If the database connection was dropped while the system was attempting to load essential database metadata (such as persistence information for non-abstract types), the server startup proceeded, and the Spring Context was loaded. However, the system did not attempt to reload the missing persistence metadata, nor did it fail the server startup after multiple attempts to recover. Consequently, while the server showed an alive status and was up and running, critical functionalities were impaired, as the essential persistence metadata was not loaded, leading to operational issues. Ultimately, even brief network issues prevented the system from recovering after failing to load persistence information, causing deployments to become indefinitely stalled and leading to potential extended downtime.
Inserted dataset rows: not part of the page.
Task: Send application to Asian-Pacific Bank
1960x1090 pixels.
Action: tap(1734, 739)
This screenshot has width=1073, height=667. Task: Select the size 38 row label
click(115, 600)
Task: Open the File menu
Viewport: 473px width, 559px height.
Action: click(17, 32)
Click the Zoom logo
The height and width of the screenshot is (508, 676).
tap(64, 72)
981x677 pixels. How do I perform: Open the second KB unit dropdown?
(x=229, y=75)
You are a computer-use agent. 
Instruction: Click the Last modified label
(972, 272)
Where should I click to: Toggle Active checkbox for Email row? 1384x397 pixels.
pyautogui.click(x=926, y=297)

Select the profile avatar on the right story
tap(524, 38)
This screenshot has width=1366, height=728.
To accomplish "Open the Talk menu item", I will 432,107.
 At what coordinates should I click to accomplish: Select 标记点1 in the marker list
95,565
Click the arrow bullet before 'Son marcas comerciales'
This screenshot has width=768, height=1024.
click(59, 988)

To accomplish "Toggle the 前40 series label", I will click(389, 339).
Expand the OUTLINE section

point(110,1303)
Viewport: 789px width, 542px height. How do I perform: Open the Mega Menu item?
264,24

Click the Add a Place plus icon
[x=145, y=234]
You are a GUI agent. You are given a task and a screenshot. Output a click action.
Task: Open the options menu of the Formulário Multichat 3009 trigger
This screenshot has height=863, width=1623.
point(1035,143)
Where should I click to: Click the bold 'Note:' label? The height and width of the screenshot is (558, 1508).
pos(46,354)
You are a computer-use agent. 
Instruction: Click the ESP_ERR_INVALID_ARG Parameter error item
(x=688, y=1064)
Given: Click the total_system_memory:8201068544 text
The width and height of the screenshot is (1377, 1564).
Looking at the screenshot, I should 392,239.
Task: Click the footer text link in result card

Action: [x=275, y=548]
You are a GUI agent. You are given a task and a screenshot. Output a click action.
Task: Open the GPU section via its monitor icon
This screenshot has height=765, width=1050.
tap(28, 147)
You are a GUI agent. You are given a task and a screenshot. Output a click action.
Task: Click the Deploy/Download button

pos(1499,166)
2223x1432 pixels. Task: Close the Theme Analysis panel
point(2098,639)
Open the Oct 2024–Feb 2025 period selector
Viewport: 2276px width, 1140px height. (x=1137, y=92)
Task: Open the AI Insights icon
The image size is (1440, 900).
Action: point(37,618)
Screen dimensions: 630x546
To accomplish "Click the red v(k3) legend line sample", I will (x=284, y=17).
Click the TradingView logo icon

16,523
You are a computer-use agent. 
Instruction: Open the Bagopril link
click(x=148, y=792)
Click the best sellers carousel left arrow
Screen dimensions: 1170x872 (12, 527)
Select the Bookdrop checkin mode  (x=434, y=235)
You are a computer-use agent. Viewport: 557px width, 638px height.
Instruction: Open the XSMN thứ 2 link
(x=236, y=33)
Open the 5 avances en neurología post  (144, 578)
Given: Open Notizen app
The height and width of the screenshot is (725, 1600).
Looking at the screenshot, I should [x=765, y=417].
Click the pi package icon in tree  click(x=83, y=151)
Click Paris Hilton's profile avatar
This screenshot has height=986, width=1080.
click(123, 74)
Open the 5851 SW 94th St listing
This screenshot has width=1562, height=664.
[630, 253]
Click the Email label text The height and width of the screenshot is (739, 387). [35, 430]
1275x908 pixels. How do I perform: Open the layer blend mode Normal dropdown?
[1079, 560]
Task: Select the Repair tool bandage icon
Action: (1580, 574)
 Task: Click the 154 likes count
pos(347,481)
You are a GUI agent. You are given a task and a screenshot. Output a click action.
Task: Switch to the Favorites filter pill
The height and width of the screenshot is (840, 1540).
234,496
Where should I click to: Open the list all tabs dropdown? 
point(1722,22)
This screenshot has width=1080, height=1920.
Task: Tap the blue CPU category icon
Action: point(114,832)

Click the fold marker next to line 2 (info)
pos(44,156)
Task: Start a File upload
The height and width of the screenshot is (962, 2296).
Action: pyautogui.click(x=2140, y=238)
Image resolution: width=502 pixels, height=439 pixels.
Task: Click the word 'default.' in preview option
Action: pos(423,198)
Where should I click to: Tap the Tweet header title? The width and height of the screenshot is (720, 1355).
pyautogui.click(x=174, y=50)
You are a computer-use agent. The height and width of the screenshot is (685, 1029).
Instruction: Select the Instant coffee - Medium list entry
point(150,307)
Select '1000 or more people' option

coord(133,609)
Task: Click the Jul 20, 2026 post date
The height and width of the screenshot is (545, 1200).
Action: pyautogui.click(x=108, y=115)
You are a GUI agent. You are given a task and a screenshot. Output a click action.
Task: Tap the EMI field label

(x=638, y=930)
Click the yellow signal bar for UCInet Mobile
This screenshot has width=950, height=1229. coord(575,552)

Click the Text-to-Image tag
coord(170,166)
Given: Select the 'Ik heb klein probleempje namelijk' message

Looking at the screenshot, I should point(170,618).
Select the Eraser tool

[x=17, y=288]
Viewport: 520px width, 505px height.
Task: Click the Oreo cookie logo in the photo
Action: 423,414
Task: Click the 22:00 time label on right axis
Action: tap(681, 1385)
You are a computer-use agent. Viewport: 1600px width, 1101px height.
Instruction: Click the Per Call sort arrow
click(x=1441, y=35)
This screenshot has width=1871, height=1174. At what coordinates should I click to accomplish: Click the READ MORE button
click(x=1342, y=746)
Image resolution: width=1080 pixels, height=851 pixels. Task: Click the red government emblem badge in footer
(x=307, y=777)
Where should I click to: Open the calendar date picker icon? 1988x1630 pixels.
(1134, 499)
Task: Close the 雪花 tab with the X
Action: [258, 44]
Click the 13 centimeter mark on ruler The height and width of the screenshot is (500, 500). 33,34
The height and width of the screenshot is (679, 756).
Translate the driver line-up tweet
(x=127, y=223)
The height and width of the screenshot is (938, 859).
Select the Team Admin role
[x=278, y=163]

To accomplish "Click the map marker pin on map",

The system now includes intelligent retry logic and graceful error handling to make server startup resilient against temporary database connectivity issues. More specifically, we have introduced the following key improvements:
- Automatic retry mechanism: When database connection issues occur specifically during the loading of persistence information within the startup process, the system automatically retries connecting and loading the required persistence information. By default, the retry duration is 120 seconds, but it's possible to configure the maximum waiting time through the persistence.loading.max.wait.duration property.
- Graceful exception handling: If the database remains unavailable after the maximum wait time, the system returns a PersistenceInfoNotLoadedException and can either shut down cleanly or resort to legacy behavior, controlled by the persistence.loading.skip.exception.legacy.flag (with a default setting of false).
- Controlled shutdown process: When persistence loading fails, the system prevents Spring Context creation and shuts down gracefully, avoiding stuck states.
This fix eliminates the problem of costly production outages caused by deployment failures and reduces deployment time and complexity by automatically handling temporary issues. At the same time, it offers configurable resilience settings for different operational requirements.